Set problem: Copy the records word for word, from their opening line through the line containing "(100, 161).", including both of those lines.

Given records:
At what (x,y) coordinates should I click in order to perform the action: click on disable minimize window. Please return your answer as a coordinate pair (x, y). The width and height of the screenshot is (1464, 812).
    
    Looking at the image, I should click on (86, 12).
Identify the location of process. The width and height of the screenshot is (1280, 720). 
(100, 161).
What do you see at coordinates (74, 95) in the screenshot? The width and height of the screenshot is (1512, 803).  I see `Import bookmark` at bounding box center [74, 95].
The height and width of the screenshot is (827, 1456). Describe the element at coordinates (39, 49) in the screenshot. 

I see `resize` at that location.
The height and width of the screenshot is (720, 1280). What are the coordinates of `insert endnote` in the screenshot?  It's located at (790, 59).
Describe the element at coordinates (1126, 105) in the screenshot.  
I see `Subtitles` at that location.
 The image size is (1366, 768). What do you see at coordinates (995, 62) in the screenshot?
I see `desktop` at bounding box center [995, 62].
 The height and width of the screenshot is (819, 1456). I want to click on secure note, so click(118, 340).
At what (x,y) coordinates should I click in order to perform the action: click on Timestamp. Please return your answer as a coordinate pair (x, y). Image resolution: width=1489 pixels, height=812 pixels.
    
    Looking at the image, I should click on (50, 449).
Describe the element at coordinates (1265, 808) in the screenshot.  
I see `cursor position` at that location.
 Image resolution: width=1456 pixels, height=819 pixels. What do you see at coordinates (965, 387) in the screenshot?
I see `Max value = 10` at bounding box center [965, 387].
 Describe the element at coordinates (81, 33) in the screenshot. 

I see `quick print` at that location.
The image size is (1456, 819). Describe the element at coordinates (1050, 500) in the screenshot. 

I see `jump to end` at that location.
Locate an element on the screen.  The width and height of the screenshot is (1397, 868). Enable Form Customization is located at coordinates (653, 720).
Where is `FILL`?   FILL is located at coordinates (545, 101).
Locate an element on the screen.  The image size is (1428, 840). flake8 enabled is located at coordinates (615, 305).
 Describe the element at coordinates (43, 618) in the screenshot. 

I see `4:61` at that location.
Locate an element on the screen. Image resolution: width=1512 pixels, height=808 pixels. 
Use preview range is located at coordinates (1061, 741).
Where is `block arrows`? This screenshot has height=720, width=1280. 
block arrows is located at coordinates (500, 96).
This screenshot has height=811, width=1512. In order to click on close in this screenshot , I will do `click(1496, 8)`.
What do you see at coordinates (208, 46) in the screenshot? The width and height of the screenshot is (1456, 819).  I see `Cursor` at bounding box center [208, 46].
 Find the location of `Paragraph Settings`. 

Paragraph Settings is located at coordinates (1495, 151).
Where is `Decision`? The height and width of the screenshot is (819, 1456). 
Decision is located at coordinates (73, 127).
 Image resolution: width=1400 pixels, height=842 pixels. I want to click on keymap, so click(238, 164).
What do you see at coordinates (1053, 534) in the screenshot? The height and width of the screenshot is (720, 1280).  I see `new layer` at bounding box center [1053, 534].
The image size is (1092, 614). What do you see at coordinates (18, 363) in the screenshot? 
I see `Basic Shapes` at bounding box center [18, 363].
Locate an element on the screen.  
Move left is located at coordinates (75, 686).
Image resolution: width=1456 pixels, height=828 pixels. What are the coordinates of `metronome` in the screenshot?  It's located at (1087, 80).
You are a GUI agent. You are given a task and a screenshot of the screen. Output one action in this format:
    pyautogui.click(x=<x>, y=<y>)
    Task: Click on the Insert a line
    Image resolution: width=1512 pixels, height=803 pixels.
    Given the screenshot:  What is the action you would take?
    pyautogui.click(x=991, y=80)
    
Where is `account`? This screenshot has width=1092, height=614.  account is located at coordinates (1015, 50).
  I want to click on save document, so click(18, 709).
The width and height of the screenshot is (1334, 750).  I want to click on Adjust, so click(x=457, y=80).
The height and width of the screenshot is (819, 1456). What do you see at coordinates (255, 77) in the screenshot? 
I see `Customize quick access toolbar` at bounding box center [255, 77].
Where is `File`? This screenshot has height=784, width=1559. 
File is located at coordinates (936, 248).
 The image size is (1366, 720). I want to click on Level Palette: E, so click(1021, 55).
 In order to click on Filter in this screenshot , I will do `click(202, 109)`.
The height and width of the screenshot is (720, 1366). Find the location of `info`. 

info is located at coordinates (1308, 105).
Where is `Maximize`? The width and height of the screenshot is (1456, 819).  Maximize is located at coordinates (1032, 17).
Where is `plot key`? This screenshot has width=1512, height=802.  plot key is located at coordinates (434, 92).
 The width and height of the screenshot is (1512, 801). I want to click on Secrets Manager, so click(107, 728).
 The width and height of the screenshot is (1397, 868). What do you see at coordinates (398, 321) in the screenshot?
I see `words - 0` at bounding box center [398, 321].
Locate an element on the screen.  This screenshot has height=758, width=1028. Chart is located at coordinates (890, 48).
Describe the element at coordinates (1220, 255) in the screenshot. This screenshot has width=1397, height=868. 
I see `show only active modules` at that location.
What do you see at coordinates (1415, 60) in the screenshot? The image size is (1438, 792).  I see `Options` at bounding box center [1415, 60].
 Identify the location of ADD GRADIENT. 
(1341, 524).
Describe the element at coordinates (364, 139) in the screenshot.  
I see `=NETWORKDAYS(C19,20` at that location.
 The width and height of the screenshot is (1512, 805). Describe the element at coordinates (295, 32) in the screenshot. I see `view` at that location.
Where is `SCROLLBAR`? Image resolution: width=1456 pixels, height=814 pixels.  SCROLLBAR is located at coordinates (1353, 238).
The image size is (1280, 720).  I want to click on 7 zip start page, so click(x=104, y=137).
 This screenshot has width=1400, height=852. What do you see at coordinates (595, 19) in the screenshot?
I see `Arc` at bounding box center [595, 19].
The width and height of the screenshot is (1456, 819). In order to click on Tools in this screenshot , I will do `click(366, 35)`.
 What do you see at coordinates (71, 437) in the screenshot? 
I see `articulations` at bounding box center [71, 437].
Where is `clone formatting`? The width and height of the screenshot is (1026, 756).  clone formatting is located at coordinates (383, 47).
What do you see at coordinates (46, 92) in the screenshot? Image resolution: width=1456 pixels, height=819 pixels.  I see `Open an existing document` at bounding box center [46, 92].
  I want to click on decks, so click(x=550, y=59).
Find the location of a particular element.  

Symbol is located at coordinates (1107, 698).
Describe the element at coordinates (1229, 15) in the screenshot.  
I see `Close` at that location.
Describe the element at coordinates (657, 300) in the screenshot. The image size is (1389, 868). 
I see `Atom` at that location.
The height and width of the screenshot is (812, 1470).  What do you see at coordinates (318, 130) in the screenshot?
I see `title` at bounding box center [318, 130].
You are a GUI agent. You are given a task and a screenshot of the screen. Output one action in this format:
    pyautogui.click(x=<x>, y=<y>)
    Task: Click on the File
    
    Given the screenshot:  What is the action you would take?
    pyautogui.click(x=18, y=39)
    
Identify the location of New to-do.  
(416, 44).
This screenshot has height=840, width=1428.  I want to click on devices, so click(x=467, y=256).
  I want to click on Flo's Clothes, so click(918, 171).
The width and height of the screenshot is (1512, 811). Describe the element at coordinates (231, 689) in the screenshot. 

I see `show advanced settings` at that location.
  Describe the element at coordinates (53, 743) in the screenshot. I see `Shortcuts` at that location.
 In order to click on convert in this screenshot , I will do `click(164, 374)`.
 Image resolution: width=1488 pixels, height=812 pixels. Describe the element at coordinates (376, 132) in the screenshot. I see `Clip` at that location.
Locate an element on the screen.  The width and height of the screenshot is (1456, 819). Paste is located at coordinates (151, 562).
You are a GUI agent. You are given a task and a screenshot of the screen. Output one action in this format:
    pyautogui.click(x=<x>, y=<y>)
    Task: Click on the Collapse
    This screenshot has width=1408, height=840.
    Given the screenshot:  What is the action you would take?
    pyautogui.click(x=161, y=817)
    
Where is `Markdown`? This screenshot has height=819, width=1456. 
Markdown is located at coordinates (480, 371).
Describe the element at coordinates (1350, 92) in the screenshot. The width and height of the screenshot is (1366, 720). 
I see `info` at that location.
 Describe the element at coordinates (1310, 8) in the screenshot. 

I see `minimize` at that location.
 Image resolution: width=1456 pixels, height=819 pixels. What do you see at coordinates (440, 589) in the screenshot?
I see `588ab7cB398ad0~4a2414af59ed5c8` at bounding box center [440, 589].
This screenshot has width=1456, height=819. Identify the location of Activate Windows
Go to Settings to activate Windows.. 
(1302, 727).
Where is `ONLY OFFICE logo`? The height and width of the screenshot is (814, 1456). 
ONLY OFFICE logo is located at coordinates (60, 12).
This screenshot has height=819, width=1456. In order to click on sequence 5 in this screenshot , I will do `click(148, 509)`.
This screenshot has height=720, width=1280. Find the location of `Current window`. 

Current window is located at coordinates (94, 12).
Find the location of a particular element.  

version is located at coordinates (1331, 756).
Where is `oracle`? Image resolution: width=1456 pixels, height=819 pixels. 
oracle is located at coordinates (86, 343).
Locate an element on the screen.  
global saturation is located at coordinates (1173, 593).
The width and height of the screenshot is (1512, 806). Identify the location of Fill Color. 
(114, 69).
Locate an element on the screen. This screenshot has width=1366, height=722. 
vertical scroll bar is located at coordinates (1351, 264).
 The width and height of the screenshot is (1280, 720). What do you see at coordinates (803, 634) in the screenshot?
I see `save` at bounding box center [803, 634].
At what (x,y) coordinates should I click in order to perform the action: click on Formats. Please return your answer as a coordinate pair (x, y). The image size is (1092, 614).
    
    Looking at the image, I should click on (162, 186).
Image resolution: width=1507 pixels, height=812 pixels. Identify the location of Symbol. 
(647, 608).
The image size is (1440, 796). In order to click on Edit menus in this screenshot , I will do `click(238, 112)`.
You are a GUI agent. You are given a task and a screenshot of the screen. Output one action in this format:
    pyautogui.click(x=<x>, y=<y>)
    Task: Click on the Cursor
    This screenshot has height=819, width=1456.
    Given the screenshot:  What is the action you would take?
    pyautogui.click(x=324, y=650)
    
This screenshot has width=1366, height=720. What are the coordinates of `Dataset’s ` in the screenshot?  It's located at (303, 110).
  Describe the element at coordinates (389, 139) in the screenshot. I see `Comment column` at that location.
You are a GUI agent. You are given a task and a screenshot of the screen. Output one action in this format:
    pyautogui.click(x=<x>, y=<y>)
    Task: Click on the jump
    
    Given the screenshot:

Response for this exercise:
At what (x,y) coordinates should I click in order to perform the action: click on disable minimize window. Please return your answer as a coordinate pair (x, y). The width and height of the screenshot is (1464, 812).
    
    Looking at the image, I should click on (86, 12).
Identify the location of process. The width and height of the screenshot is (1280, 720). 
(100, 161).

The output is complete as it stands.